Correlation and logistic analyses showed that SI was associated with PH severity. Smoking status =0.009) and SI (=0.039) were independent risk factors for non-mild group 3 PH, and ROC showed that the predictive value of SI (AUC:0.596) for non-mild PH was better than that of the recognized pro-brain natriuretic peptide (NT-proBNP) (AUC:0.586). SI can be used as a single predictive marker. SI and NT-proBNP can be formulated as prediction models for screening non-mild clinical cases (AUC:0.628).

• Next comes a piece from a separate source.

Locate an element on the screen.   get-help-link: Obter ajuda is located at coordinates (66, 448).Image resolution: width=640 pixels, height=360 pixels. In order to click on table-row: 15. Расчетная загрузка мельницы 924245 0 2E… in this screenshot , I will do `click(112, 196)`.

SI is a potentially ideal non-invasive predictive marker for group 3 PH. SI and NT-proBNP could be used to develop a prediction model for screening non-mild PH cases. This can greatly improve the predictive specificity of the established PH marker, NT-proBNP.
吸烟是 3 组肺动脉高压(PH)的主要危险因素。NT-proBNP 是 PH 风险分层的生物标志物。本研究旨在探讨吸烟状况和吸烟指数(SI)对 3 组 PH 的影响,并评估 SI 及其与 NT-proBNP 联合应用在早期诊断和预测疾病严重程度方面的价值。

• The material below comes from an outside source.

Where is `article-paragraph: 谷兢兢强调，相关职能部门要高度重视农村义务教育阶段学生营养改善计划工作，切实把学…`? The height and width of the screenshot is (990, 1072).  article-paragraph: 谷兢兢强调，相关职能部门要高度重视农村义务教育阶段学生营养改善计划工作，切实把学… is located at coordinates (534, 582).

选取 2020 年 1 月至 2021 年 12 月山西医科大学第一医院收治的 400 例 3 组 PH 患者,分为轻度组(30mmHg≤肺动脉收缩压(PASP)≤50mmHg)和非轻度组(PASP>50mmHg)。采用单因素分析评估吸烟对 3 组 PH 的影响,采用逻辑分析评估根据吸烟状况和 SI 评估 3 组 PH 的风险。采用斯皮尔曼相关系数检验 SI 与 3 组 PH 严重程度指标的相关性。采用受试者工作特征(ROC)曲线评估 SI 的预测价值。
相关性和逻辑分析表明,SI 与 PH 严重程度相关。吸烟状态(OR=2.154,95%CI:1.016~4.543,P=0.046)和 SI(OR=2.532,95%CI:1.104~5.834,P=0.025)是非轻度 3 组 PH 的独立危险因素。ROC 显示,SI(AUC:0.596)对非轻度 PH 的预测价值优于公认的脑利钠肽前体(NT-proBNP)(AUC:0.586)。SI 可作为单一预测标志物。SI 和 NT-proBNP 可作为筛选非轻度临床病例的预测模型(AUC:0.628)。
SI 是 3 组 PH 潜在的理想无创预测标志物。SI 和 NT-proBNP 可用于建立筛选非轻度 PH 病例的预测模型。这可以极大地提高已建立的 PH 标志物 NT-proBNP 的预测特异性。